* _TRY IT_
Using the data below, return the stretch from the line that contains "Select the Einfach" through the line that contains "Task: Click the Monthly Rain in header", both included, exactly as it stands and nothing beyond it.

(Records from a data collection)
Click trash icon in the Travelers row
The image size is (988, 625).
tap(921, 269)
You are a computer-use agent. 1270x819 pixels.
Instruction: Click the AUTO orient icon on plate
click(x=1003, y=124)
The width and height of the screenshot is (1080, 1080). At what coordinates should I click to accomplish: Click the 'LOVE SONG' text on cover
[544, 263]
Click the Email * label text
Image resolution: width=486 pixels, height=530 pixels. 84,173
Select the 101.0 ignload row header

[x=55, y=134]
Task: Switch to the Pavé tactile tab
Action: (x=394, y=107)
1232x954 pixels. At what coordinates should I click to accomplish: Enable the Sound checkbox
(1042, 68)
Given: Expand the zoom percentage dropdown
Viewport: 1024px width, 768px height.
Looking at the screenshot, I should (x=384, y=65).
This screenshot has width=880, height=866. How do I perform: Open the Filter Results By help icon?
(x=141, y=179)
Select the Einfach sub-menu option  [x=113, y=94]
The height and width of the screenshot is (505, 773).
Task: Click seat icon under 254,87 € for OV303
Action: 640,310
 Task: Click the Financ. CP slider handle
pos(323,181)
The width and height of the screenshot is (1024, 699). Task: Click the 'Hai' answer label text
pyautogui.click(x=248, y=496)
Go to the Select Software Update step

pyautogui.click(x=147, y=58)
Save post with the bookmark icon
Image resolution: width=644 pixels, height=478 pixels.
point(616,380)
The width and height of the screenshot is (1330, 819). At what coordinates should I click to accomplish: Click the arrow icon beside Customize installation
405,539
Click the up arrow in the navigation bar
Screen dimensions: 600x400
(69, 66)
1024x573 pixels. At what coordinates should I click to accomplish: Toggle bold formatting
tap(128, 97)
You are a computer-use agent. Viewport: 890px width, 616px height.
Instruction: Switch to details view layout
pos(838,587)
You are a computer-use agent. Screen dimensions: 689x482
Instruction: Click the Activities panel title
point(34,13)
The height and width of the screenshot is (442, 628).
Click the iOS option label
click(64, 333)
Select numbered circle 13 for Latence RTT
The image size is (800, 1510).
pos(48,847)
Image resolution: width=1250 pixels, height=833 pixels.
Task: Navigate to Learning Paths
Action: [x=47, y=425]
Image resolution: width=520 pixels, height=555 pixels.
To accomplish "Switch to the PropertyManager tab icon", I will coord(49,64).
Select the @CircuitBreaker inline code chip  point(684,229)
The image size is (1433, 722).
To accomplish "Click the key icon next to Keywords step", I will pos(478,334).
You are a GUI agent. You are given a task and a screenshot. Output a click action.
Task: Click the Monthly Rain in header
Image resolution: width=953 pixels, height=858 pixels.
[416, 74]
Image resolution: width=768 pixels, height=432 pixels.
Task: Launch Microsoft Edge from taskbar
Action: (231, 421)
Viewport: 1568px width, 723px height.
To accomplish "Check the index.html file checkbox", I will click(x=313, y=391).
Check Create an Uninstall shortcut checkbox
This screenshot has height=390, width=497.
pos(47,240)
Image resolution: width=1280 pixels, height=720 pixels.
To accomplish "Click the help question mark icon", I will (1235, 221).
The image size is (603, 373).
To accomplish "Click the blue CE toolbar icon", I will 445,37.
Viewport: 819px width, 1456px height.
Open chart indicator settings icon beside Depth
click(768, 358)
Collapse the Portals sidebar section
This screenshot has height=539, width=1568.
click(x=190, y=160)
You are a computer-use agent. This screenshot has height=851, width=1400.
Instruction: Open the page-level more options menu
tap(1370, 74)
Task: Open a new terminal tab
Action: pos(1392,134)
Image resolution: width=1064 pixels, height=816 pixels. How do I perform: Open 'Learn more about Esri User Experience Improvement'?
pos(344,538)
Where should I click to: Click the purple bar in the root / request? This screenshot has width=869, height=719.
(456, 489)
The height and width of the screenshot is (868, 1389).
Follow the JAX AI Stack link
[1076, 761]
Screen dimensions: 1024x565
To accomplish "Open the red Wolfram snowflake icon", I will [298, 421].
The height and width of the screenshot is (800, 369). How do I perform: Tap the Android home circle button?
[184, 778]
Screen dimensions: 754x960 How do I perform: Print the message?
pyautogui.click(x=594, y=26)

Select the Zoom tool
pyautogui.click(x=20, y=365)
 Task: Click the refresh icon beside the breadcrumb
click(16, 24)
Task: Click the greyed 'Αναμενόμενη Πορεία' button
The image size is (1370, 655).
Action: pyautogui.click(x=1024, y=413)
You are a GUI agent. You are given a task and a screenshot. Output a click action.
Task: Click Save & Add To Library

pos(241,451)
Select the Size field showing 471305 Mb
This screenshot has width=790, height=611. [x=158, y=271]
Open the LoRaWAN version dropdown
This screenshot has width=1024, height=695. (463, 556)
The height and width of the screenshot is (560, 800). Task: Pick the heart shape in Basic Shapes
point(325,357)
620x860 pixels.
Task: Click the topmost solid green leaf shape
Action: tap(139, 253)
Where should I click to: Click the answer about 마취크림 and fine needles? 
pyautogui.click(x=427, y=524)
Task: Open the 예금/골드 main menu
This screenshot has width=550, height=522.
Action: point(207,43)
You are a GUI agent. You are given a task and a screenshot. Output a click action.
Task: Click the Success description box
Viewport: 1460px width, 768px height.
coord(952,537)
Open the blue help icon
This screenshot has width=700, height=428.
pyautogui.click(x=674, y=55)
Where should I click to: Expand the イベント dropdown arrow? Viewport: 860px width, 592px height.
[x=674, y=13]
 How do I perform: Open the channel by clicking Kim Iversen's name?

* _EXPECTED OUTPUT_
Select the Einfach sub-menu option  [x=113, y=94]
The height and width of the screenshot is (505, 773).
Task: Click seat icon under 254,87 € for OV303
Action: 640,310
 Task: Click the Financ. CP slider handle
pos(323,181)
The width and height of the screenshot is (1024, 699). Task: Click the 'Hai' answer label text
pyautogui.click(x=248, y=496)
Go to the Select Software Update step

pyautogui.click(x=147, y=58)
Save post with the bookmark icon
Image resolution: width=644 pixels, height=478 pixels.
point(616,380)
The width and height of the screenshot is (1330, 819). At what coordinates should I click to accomplish: Click the arrow icon beside Customize installation
405,539
Click the up arrow in the navigation bar
Screen dimensions: 600x400
(69, 66)
1024x573 pixels. At what coordinates should I click to accomplish: Toggle bold formatting
tap(128, 97)
You are a computer-use agent. Viewport: 890px width, 616px height.
Instruction: Switch to details view layout
pos(838,587)
You are a computer-use agent. Screen dimensions: 689x482
Instruction: Click the Activities panel title
point(34,13)
The height and width of the screenshot is (442, 628).
Click the iOS option label
click(64, 333)
Select numbered circle 13 for Latence RTT
The image size is (800, 1510).
pos(48,847)
Image resolution: width=1250 pixels, height=833 pixels.
Task: Navigate to Learning Paths
Action: [x=47, y=425]
Image resolution: width=520 pixels, height=555 pixels.
To accomplish "Switch to the PropertyManager tab icon", I will coord(49,64).
Select the @CircuitBreaker inline code chip  point(684,229)
The image size is (1433, 722).
To accomplish "Click the key icon next to Keywords step", I will pos(478,334).
You are a GUI agent. You are given a task and a screenshot. Output a click action.
Task: Click the Monthly Rain in header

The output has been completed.